Reading text:
BEGIN

Wednesday, January 17, 2007

Times Remembered, Times Lost


As a youth, I spent much of my time in Kings Park, New York, a sleepy suburban burg tucked along the northern shore of Long Island, about fifty miles east of Manhattan. All of my family members have since relocated to other places, but for some reason the hometown retains a special place in my heart. Aside from the good school system (which produced such luminaries as Houston Astros great Craig Biggio and members of the metal group Dream Theater) and a relatively good location for commuters to New York City, the other claim to fame for my hometown is the enormous state mental health facility that occupied about 450 acres of prime real estate, including along the water. In its heyday in the mid-1950’s, the facility held over 9,000 patients, and required a small army of workers to man it. When it closed in 1996, the great news, and anticipation, would be what the State decided to do with the property. For several years the belief was that the tract would be sold to developers, and a massive residential and commercial building spree would commence.

In a classic example of NIMBY concerns at work, the hamlet mobilized, behind organized citizens groups. Local politicians joined the crusade to stop the construction. After it was discovered that Kings Park lacked a local sewer system (something that any resident could have told anyone who cared to ask), and that the site had some serious environmental remediation issues, the desirability of the site waned. Still there was potential that the development would occur. Then, just after Christmas, the State announced that it would transfer the overwhelming majority of the property to the State Parks Department, and that the dedicated swath would join its neighbor, the Nissequogue River State Park. As told to the New York Times in a small blip of story in its Sunday Real Estate section, the players in the process were shocked, and had little idea that this would be the result of ten years of anticipation.

END

Source data:
BEGIN

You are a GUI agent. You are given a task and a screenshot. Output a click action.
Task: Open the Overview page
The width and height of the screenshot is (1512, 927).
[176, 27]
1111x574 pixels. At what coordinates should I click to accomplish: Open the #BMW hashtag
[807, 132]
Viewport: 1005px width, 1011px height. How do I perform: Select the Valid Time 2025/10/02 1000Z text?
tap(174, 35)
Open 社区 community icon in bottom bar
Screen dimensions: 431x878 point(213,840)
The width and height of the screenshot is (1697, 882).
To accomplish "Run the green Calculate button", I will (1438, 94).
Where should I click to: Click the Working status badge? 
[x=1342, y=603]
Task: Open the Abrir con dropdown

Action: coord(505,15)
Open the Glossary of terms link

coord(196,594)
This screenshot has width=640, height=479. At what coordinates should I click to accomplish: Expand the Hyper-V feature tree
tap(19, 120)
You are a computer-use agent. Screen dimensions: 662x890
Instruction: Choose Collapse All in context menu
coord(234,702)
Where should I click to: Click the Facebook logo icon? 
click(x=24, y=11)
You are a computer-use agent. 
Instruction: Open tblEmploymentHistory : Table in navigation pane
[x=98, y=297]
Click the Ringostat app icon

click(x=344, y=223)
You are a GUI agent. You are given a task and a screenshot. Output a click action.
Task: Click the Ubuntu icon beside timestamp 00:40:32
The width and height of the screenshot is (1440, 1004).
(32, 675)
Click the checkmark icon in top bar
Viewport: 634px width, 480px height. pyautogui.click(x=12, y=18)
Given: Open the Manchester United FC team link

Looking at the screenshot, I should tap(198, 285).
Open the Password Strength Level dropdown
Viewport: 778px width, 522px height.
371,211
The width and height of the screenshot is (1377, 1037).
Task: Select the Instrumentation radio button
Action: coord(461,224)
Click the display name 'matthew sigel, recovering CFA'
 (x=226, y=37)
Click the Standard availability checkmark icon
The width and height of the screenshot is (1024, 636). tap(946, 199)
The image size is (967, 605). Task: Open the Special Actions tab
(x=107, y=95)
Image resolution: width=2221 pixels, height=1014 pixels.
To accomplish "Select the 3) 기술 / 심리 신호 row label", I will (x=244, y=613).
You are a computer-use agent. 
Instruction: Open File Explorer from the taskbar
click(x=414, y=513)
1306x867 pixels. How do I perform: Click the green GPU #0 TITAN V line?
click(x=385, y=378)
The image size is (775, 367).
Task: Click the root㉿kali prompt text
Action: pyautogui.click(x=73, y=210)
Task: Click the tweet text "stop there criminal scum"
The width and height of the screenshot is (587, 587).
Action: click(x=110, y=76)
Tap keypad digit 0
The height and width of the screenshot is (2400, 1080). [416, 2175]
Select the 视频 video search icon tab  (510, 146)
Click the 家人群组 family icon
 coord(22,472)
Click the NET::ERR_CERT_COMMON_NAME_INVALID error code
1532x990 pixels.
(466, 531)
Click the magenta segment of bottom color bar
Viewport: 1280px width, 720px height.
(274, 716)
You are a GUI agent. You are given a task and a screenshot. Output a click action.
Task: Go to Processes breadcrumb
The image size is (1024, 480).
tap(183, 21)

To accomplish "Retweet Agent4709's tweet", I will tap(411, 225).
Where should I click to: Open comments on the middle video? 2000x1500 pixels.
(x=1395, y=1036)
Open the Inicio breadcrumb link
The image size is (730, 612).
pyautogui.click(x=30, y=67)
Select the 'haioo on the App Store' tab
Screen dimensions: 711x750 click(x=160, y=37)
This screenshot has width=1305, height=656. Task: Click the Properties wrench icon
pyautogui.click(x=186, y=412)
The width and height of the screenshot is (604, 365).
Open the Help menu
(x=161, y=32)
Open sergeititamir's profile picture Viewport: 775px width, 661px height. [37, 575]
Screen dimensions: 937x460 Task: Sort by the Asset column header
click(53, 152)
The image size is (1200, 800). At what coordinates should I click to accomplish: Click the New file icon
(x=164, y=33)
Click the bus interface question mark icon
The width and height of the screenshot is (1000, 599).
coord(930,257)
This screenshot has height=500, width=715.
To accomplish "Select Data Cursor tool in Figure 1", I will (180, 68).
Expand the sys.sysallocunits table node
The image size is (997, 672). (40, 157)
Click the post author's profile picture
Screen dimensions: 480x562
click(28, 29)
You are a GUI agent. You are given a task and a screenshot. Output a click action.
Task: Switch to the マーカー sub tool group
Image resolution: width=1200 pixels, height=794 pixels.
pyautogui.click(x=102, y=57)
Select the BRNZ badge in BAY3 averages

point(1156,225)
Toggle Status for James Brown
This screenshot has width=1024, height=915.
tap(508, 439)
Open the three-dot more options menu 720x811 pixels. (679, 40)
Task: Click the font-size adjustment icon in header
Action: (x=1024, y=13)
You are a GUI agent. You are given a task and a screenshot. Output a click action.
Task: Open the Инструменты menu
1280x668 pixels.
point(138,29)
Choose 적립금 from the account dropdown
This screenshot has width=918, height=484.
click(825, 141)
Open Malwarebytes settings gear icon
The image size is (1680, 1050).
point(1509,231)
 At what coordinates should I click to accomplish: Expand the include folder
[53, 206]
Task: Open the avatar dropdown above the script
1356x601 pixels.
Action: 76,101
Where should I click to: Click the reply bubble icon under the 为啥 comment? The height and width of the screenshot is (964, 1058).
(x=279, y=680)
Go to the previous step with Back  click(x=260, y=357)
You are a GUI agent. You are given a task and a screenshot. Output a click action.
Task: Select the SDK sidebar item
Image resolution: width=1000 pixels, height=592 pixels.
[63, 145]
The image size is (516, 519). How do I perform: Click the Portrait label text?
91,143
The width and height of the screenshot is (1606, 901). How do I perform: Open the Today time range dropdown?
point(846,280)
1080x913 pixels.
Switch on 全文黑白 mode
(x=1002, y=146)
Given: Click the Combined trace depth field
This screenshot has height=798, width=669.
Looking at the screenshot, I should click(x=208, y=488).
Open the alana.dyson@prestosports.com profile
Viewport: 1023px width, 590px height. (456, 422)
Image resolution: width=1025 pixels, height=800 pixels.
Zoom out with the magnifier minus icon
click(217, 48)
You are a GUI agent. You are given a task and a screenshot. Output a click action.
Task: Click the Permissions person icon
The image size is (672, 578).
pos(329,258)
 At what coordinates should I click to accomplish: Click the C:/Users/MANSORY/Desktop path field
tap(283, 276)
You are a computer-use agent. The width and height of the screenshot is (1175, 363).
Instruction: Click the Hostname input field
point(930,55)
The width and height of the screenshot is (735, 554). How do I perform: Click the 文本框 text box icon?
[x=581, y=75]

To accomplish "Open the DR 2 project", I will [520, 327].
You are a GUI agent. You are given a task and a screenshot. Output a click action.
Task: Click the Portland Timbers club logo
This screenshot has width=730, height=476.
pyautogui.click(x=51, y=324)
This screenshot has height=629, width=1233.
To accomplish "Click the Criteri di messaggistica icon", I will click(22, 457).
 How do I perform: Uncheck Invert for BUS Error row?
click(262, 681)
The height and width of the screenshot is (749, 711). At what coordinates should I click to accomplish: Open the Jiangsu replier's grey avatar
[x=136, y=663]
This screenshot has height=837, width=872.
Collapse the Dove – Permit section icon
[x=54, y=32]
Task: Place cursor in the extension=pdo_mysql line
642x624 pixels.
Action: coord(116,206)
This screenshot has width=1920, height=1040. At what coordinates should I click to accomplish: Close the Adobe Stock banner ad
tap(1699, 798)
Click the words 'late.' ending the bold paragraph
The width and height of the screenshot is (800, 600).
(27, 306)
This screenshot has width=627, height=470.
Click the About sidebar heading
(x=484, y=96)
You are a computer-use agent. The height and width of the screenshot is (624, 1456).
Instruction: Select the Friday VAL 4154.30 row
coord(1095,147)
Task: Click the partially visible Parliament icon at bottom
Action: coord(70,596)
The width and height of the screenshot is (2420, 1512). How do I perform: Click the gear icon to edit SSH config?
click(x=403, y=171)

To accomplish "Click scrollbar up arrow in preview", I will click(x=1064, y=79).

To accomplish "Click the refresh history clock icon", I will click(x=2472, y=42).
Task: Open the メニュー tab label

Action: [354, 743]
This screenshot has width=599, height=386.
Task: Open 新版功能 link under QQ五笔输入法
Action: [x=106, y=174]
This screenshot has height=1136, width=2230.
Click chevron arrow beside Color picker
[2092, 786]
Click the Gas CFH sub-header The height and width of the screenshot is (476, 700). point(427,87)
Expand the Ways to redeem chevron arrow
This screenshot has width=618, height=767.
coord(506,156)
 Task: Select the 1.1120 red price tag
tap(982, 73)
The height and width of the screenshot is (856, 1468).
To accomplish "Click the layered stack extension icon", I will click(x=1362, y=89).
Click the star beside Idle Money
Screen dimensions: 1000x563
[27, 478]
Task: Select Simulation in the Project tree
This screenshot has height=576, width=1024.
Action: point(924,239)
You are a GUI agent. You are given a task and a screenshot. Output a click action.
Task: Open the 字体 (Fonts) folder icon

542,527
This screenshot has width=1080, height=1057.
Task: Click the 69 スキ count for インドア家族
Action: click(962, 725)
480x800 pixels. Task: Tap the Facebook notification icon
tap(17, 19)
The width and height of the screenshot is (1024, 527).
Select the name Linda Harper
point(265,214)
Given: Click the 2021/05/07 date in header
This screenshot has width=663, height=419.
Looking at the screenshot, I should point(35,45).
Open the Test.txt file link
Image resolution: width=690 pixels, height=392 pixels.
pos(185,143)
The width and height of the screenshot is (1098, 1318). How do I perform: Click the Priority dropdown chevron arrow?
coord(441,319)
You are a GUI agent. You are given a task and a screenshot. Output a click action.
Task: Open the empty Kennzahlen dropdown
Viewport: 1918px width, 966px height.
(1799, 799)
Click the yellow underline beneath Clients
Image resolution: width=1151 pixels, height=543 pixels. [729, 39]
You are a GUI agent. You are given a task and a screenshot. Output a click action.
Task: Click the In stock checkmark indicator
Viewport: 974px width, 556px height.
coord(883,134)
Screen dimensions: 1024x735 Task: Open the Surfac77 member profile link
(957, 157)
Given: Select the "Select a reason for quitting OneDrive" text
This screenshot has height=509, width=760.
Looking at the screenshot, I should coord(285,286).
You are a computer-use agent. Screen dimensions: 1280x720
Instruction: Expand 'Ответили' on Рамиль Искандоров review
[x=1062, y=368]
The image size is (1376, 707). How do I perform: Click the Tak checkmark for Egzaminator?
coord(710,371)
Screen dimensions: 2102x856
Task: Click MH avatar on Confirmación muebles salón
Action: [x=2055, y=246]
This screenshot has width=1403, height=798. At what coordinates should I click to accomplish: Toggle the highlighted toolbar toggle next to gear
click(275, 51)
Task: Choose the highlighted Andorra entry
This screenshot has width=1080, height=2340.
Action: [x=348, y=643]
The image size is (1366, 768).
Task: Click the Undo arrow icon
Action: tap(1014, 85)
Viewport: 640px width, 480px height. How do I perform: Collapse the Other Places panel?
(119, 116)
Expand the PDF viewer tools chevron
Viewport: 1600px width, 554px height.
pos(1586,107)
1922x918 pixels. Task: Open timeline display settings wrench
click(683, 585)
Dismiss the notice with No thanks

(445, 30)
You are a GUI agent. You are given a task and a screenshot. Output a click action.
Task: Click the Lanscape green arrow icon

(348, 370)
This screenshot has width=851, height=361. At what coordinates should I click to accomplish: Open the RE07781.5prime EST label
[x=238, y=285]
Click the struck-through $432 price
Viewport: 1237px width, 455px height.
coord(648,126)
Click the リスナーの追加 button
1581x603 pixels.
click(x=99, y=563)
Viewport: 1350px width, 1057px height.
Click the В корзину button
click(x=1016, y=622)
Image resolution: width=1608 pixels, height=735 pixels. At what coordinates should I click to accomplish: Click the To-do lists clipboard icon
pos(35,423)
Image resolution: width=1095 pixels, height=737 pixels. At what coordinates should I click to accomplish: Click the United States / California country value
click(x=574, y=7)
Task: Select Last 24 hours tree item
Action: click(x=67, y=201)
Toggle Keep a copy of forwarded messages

END

Assignment 1: According to the Kings Park text, how many patients did the state mental health facility hold in its heyday in the mid-1950s?
Assignment 2: Pick up the Kings Park text after its last sentence and write what comes next.

Task result 1: Over 9,000 patients.

Task result 2:
This is where the New York Times lost its interest in the story. The writer no doubt had to hop back on the Long Island Railroad and make it back in time for her deadline. But the surprising nature of the pronouncement begs a number of questions intertwined with the land use process itself. Mainly, the State’s foot-dragging in making a determination should have tipped the Neighbors and Town officials that the State was having difficulties trying to convince a developer to purchase the property. If these folks were really involved in the process, wouldn’t they have known?

Beyond this query, the real lesson from Kings Park is that in the pursuit to regulate what can and cannot be done, and what does and does not get built, it is ultimately the property owner who is in control, and everyone else interested in what happens must wait to see what the owner decides to do. It is an actor/reactor symbiosis, and until the owner makes some type of affirmative action, everyone else needs to wait. This simple order of things causes much of the frustration for those participating in the land use process. The waiting can be endless, or in the Kings Park case, ten years, which is pretty long, too. Functioning within the land use arena requires a substantial helping of patience. Sometimes it takes people time to make up their mind, particularly when they’re public servants, and particularly when the decision involves the future of an entire town, no matter how much ink devoted to it by the New York Times.